Start of Block
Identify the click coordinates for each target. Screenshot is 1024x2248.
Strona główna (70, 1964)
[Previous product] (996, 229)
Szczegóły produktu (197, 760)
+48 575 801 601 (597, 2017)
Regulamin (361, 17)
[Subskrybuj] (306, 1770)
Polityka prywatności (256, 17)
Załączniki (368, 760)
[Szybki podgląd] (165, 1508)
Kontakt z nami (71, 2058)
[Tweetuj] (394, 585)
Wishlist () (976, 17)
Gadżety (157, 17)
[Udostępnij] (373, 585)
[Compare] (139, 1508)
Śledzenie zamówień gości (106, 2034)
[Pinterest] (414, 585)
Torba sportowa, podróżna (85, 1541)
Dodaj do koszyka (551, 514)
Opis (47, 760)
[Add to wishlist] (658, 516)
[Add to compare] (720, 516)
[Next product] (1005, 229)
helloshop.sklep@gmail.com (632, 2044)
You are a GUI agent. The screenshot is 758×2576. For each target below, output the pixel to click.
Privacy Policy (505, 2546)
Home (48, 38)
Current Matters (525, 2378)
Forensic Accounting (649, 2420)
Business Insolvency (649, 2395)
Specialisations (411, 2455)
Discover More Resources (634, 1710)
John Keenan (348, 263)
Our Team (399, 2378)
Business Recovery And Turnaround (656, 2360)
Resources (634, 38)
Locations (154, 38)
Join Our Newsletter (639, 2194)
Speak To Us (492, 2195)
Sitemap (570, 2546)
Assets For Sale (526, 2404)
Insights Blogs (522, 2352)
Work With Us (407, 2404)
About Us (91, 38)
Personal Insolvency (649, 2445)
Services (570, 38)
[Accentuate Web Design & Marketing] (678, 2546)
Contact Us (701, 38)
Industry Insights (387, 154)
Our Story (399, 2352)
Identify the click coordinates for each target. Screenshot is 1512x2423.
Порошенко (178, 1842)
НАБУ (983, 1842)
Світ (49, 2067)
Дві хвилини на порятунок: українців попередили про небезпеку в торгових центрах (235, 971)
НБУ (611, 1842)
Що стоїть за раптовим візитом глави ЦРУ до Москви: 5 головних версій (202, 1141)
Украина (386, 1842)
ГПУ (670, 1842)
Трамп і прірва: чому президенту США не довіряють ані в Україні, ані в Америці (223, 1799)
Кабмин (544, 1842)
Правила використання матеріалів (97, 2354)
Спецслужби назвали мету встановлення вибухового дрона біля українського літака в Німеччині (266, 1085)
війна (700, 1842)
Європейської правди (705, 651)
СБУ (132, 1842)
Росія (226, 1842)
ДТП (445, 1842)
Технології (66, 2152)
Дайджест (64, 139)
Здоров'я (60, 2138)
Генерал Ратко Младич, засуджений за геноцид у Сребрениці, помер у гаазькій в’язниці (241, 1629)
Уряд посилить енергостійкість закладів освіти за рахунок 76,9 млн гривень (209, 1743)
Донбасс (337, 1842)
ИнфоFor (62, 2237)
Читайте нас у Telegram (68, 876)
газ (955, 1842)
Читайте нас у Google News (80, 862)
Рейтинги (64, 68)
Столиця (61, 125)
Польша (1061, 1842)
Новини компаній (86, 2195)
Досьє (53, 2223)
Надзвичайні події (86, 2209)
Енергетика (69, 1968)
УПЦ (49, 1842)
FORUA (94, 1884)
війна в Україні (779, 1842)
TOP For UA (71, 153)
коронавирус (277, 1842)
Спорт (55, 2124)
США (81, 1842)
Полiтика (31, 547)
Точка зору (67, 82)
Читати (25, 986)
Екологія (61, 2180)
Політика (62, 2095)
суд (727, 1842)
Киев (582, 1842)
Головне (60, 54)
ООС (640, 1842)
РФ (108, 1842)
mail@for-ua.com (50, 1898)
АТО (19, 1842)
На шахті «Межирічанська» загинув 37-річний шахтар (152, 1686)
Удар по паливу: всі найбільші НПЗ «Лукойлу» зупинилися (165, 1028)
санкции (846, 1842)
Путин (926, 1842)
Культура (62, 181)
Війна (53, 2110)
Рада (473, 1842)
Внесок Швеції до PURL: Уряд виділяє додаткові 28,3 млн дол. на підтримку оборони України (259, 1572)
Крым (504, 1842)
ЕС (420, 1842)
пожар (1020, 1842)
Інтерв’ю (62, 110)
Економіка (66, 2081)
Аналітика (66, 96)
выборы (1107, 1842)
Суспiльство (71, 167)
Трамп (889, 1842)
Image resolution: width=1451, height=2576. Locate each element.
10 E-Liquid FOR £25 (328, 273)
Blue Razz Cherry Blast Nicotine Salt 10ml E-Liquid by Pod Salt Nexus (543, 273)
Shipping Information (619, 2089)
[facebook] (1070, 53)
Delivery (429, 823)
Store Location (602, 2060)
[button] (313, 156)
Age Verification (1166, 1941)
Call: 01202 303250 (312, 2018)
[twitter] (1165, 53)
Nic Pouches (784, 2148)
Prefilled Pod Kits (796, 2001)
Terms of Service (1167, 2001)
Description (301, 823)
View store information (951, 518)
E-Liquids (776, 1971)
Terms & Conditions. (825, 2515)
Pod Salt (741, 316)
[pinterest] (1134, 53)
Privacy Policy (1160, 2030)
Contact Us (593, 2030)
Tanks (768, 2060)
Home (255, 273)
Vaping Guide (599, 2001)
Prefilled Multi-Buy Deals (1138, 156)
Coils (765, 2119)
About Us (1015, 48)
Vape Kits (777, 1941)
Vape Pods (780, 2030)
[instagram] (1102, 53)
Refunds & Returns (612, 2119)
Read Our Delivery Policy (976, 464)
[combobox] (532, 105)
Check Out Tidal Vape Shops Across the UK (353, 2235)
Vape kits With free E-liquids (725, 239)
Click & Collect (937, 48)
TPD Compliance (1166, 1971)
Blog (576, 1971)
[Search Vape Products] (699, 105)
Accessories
End of Block
▶ [WORK INSTRUCTIONS]: Hand back the material above in full, exactly as written.

▶ [WRITTEN SOLUTION]:
Identify the click coordinates for each target. Screenshot is 1024x2248.
Strona główna (70, 1964)
[Previous product] (996, 229)
Szczegóły produktu (197, 760)
+48 575 801 601 (597, 2017)
Regulamin (361, 17)
[Subskrybuj] (306, 1770)
Polityka prywatności (256, 17)
Załączniki (368, 760)
[Szybki podgląd] (165, 1508)
Kontakt z nami (71, 2058)
[Tweetuj] (394, 585)
Wishlist () (976, 17)
Gadżety (157, 17)
[Udostępnij] (373, 585)
[Compare] (139, 1508)
Śledzenie zamówień gości (106, 2034)
[Pinterest] (414, 585)
Torba sportowa, podróżna (85, 1541)
Dodaj do koszyka (551, 514)
Opis (47, 760)
[Add to wishlist] (658, 516)
[Add to compare] (720, 516)
[Next product] (1005, 229)
helloshop.sklep@gmail.com (632, 2044)
You are a GUI agent. The screenshot is 758×2576. For each target below, output the pixel to click.
Privacy Policy (505, 2546)
Home (48, 38)
Current Matters (525, 2378)
Forensic Accounting (649, 2420)
Business Insolvency (649, 2395)
Specialisations (411, 2455)
Discover More Resources (634, 1710)
John Keenan (348, 263)
Our Team (399, 2378)
Business Recovery And Turnaround (656, 2360)
Resources (634, 38)
Locations (154, 38)
Join Our Newsletter (639, 2194)
Speak To Us (492, 2195)
Sitemap (570, 2546)
Assets For Sale (526, 2404)
Insights Blogs (522, 2352)
Work With Us (407, 2404)
About Us (91, 38)
Personal Insolvency (649, 2445)
Services (570, 38)
[Accentuate Web Design & Marketing] (678, 2546)
Contact Us (701, 38)
Industry Insights (387, 154)
Our Story (399, 2352)
Identify the click coordinates for each target. Screenshot is 1512x2423.
Порошенко (178, 1842)
НАБУ (983, 1842)
Світ (49, 2067)
Дві хвилини на порятунок: українців попередили про небезпеку в торгових центрах (235, 971)
НБУ (611, 1842)
Що стоїть за раптовим візитом глави ЦРУ до Москви: 5 головних версій (202, 1141)
Украина (386, 1842)
ГПУ (670, 1842)
Трамп і прірва: чому президенту США не довіряють ані в Україні, ані в Америці (223, 1799)
Кабмин (544, 1842)
Правила використання матеріалів (97, 2354)
Спецслужби назвали мету встановлення вибухового дрона біля українського літака в Німеччині (266, 1085)
війна (700, 1842)
Європейської правди (705, 651)
СБУ (132, 1842)
Росія (226, 1842)
ДТП (445, 1842)
Технології (66, 2152)
Дайджест (64, 139)
Здоров'я (60, 2138)
Генерал Ратко Младич, засуджений за геноцид у Сребрениці, помер у гаазькій в’язниці (241, 1629)
Уряд посилить енергостійкість закладів освіти за рахунок 76,9 млн гривень (209, 1743)
Донбасс (337, 1842)
ИнфоFor (62, 2237)
Читайте нас у Telegram (68, 876)
газ (955, 1842)
Читайте нас у Google News (80, 862)
Рейтинги (64, 68)
Столиця (61, 125)
Польша (1061, 1842)
Новини компаній (86, 2195)
Досьє (53, 2223)
Надзвичайні події (86, 2209)
Енергетика (69, 1968)
УПЦ (49, 1842)
FORUA (94, 1884)
війна в Україні (779, 1842)
TOP For UA (71, 153)
коронавирус (277, 1842)
Спорт (55, 2124)
США (81, 1842)
Полiтика (31, 547)
Точка зору (67, 82)
Читати (25, 986)
Екологія (61, 2180)
Політика (62, 2095)
суд (727, 1842)
Киев (582, 1842)
Головне (60, 54)
ООС (640, 1842)
РФ (108, 1842)
mail@for-ua.com (50, 1898)
АТО (19, 1842)
На шахті «Межирічанська» загинув 37-річний шахтар (152, 1686)
Удар по паливу: всі найбільші НПЗ «Лукойлу» зупинилися (165, 1028)
санкции (846, 1842)
Путин (926, 1842)
Культура (62, 181)
Війна (53, 2110)
Рада (473, 1842)
Внесок Швеції до PURL: Уряд виділяє додаткові 28,3 млн дол. на підтримку оборони України (259, 1572)
Крым (504, 1842)
ЕС (420, 1842)
пожар (1020, 1842)
Інтерв’ю (62, 110)
Економіка (66, 2081)
Аналітика (66, 96)
выборы (1107, 1842)
Суспiльство (71, 167)
Трамп (889, 1842)
Image resolution: width=1451, height=2576. Locate each element.
10 E-Liquid FOR £25 (328, 273)
Blue Razz Cherry Blast Nicotine Salt 10ml E-Liquid by Pod Salt Nexus (543, 273)
Shipping Information (619, 2089)
[facebook] (1070, 53)
Delivery (429, 823)
Store Location (602, 2060)
[button] (313, 156)
Age Verification (1166, 1941)
Call: 01202 303250 (312, 2018)
[twitter] (1165, 53)
Nic Pouches (784, 2148)
Prefilled Pod Kits (796, 2001)
Terms of Service (1167, 2001)
Description (301, 823)
View store information (951, 518)
E-Liquids (776, 1971)
Terms & Conditions. (825, 2515)
Pod Salt (741, 316)
[pinterest] (1134, 53)
Privacy Policy (1160, 2030)
Contact Us (593, 2030)
Tanks (768, 2060)
Home (255, 273)
Vaping Guide (599, 2001)
Prefilled Multi-Buy Deals (1138, 156)
Coils (765, 2119)
About Us (1015, 48)
Vape Kits (777, 1941)
Vape Pods (780, 2030)
[instagram] (1102, 53)
Refunds & Returns (612, 2119)
Read Our Delivery Policy (976, 464)
[combobox] (532, 105)
Check Out Tidal Vape Shops Across the UK (353, 2235)
Vape kits With free E-liquids (725, 239)
Click & Collect (937, 48)
TPD Compliance (1166, 1971)
Blog (576, 1971)
[Search Vape Products] (699, 105)
Accessories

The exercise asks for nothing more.